As I continue to live with my Mother and experience her advancing dementia, I have to be cognoscente to do my part to stay abreast of how best to manage communications with her in each stage of her condition. Much of it takes great patience and I am at times short of it by the end of the day.
I find it seems easier for the people around me to adjust to communicating with my mother through her new reality as they don’t have the history in their minds and hearts they are trying to preserve when talking with mom. I know that is where my practice needs to come in, and many times I am good at it, but just as often I am not.
Most pointedly is the circumstance surrounding the fact that my Dad died. It is the one area where I have tried to keep my mother focused on reality, that he is dead and not coming back. It makes me uncomfortable to trick her into thinking he will be home after work or that he is on vacation. But all of my efforts to remind her of his passing usually prove futile, as she asks me each night where he is and when I suggest she just think about it for a minute, she will more often than not believe she just saw him earlier in the day. She cannot keep it in her mind that he died.
So I decided I would again try and live in her reality of believing Dad is still alive and told myself I would give her a plausible explanation of his absence on her next inquiry. I came up with the story that he was on a scuba diving trip down to Mexico, as it was his favorite pastime and one she would be happy to know he was enjoying.
I had the opportunity to practice my new story the very night of my renewed commitment. That same evening I had scheduled an HVAC salesman to stop by the house to give us an estimate on installing a new air conditioning unit. As I have shared in the past, these events can be daunting as my mother interrupts the appointments with outbursts of anger at us talking about doing things to “her” house without permission, or asking questions that are nonsensical and often just being rude and saying to the salesperson “You can leave now.”
I typically intercept the newest victim out front of the house before they enter and give them the rundown on Mom.
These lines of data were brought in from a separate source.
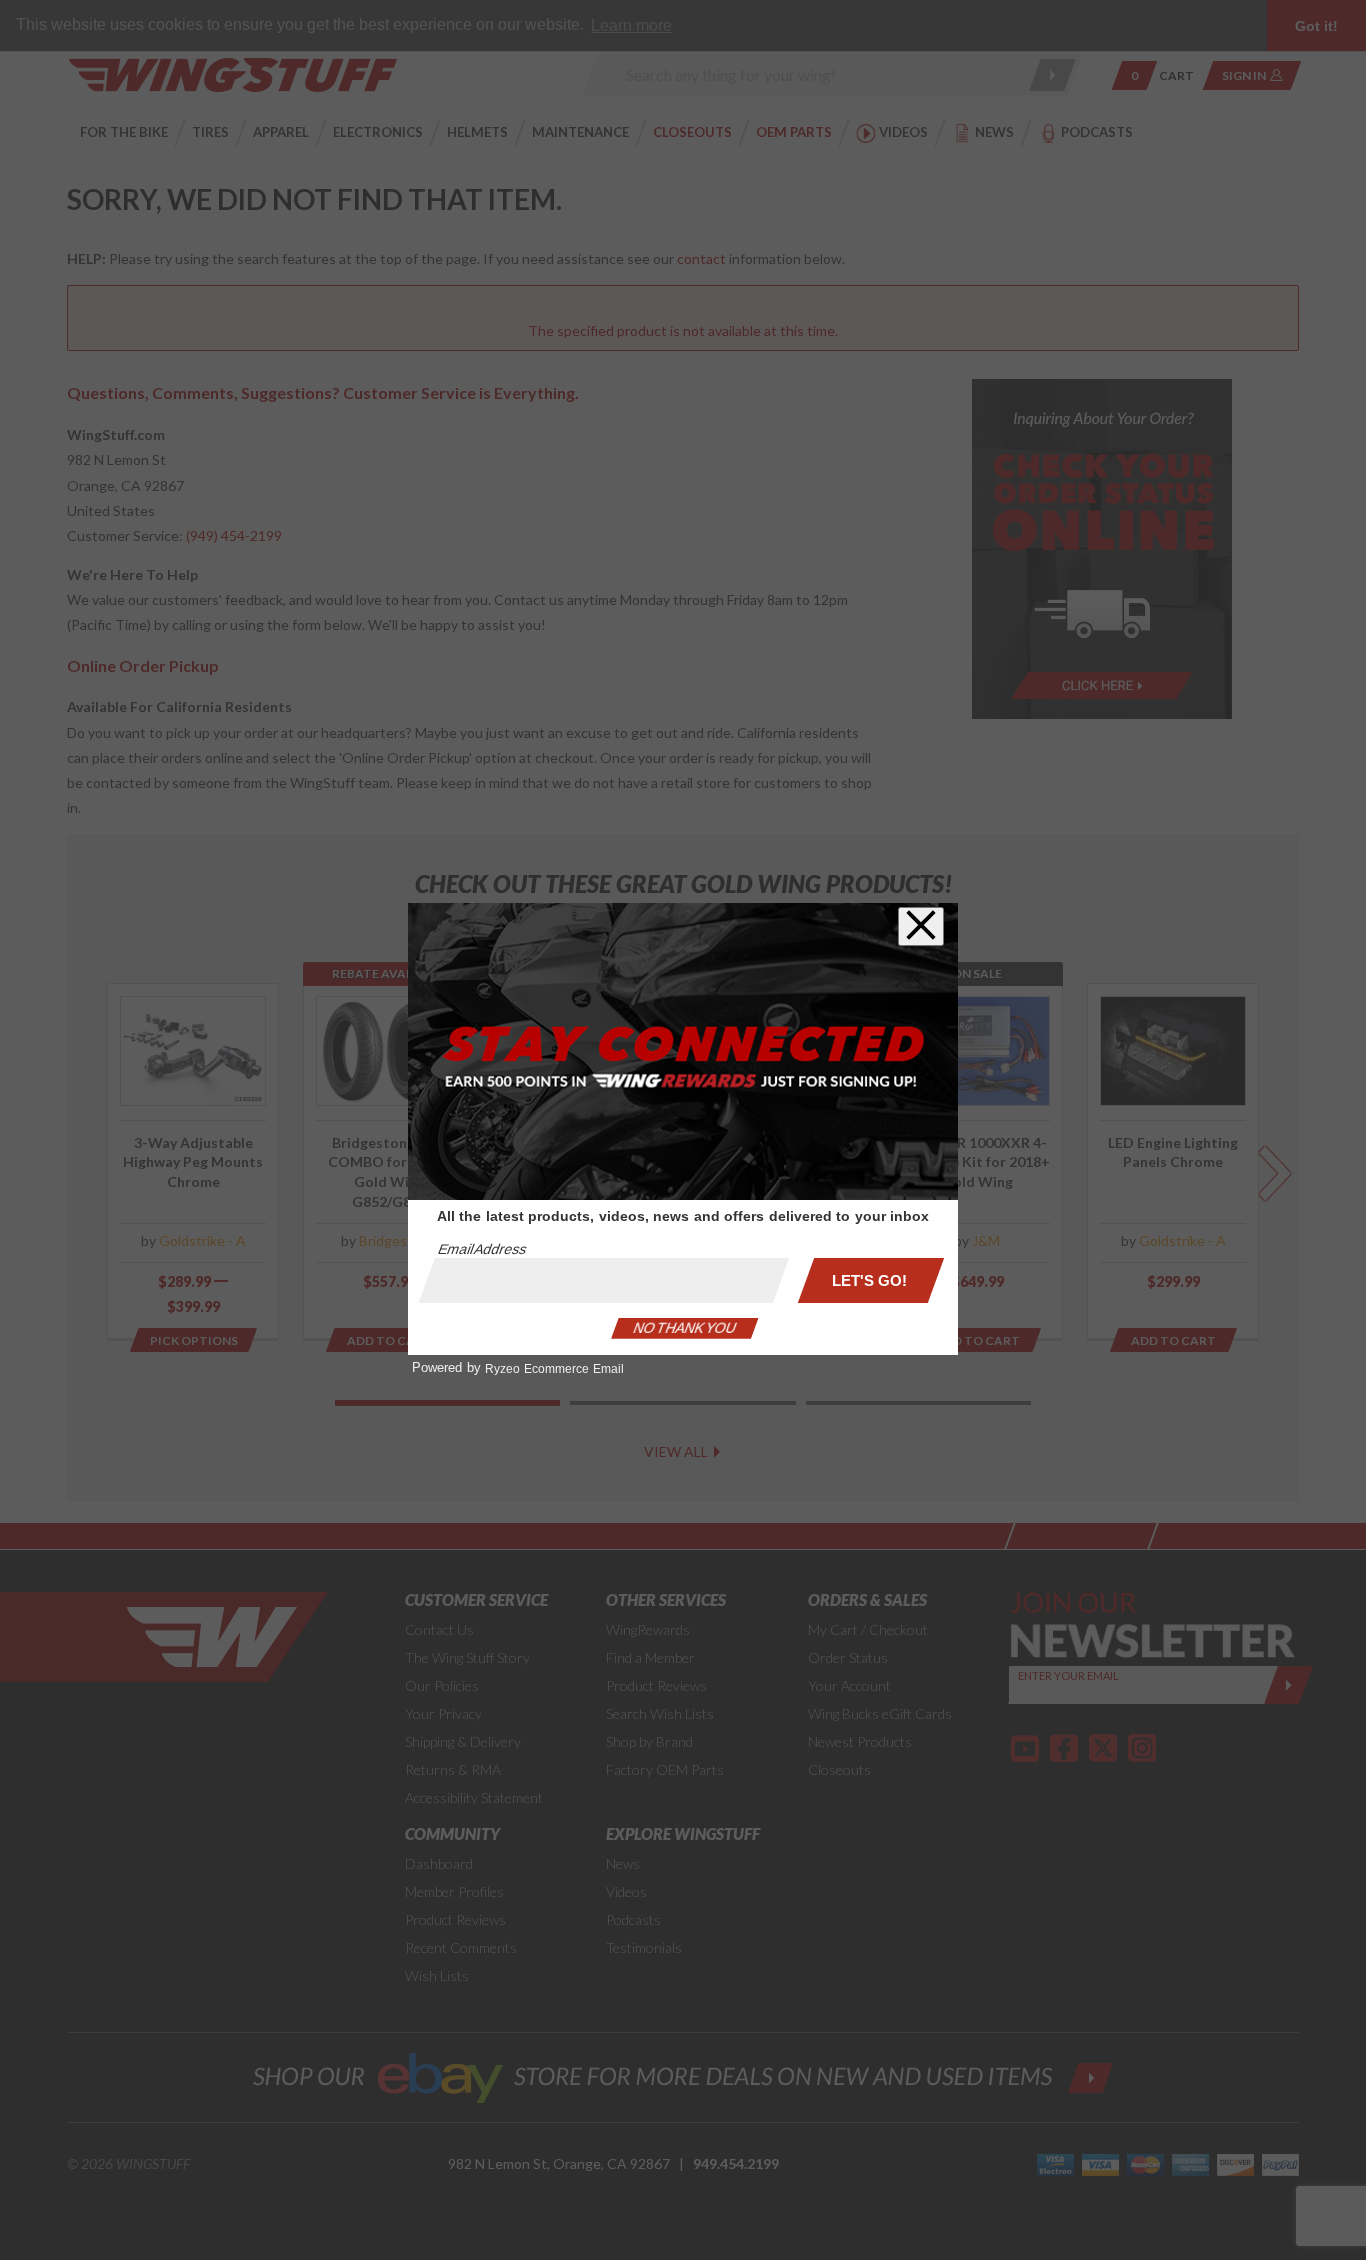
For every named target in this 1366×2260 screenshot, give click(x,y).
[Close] (921, 926)
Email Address (482, 1249)
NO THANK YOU (685, 1328)
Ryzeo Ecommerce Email (554, 1369)
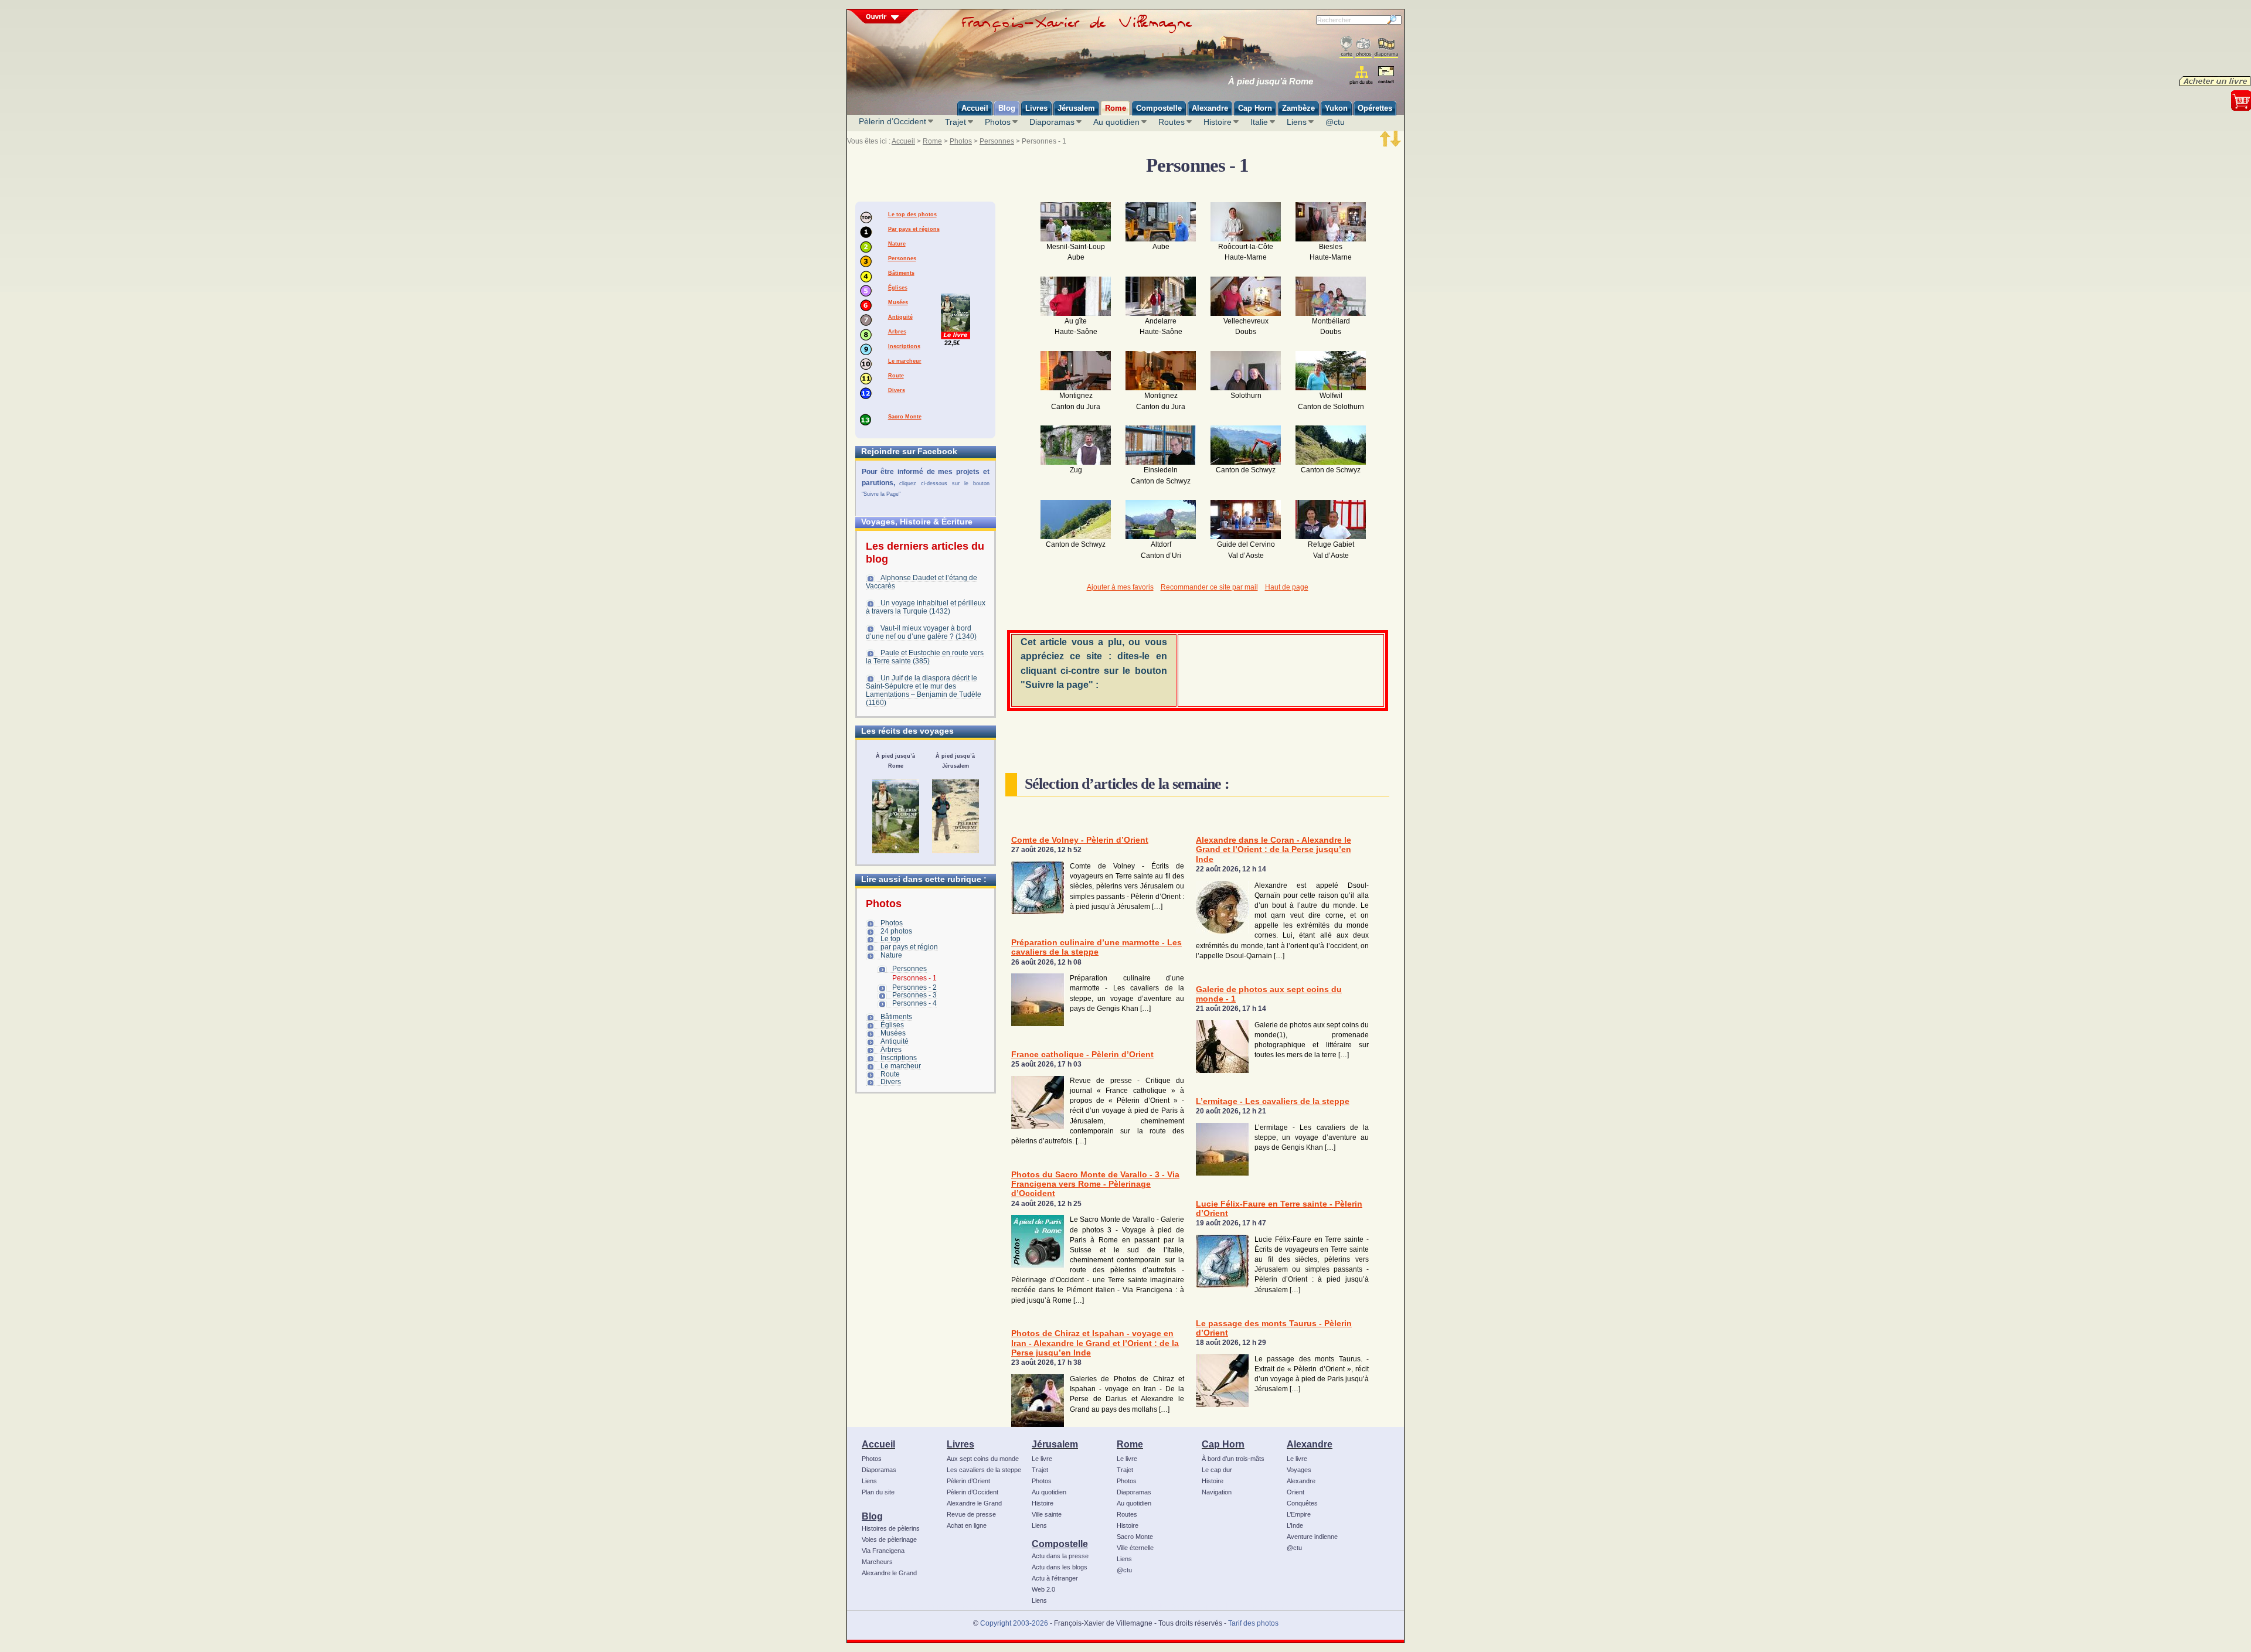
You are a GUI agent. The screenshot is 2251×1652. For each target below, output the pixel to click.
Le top (890, 938)
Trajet (955, 122)
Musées (898, 302)
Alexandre (1309, 1444)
I ask their indulgence to politely ignore her or give me a minute to redirect her so as to calm the situation down. However, on this night he got to the door before I had the opportunity and so we were at the dining table and into the presentation before I had a chance.
Right on cue Mom started with her typical protestations, comments and interruptions all in an attempt to stop what we were doing, as she was confused and upset for not understanding what was happening. I gently tried to redirect her to the fact that we were just having a conversation with this gentleman and that nothing was happening to the house tonight. Mom seemed to calm down and then said “Well my husband won’t like that he is here when he gets home. Where is Pat anyway?”
So here was my chance to give her the story that would make her feel good and keep us on the same page. I chimed in with my explanation, “Dad is in Baja on a scuba diving trip. He won’t be back for a few weeks.” And without missing a beat my Mother looked at me with surprise and said, “You mean he isn’t dead?”
Awkward. Now the salesman is looking at me with wide eyes and I start grasping around in my brain for a reasonable explanation as to why I just lied to my demented Mother about my father being alive! Finally, I just looked at her and said apologetically “Yes Mom you are right, he IS dead. I was thinking about another guy,” and she responded “I thought so.”
I turned back to look at the salesman and said I was sorry I would explain later. He smiled and told me not to worry that his grandmother has Alzheimer’s so he completely understands. I thought to myself that I am glad he did, because on that day I think he was the only one in the room who had it figured out!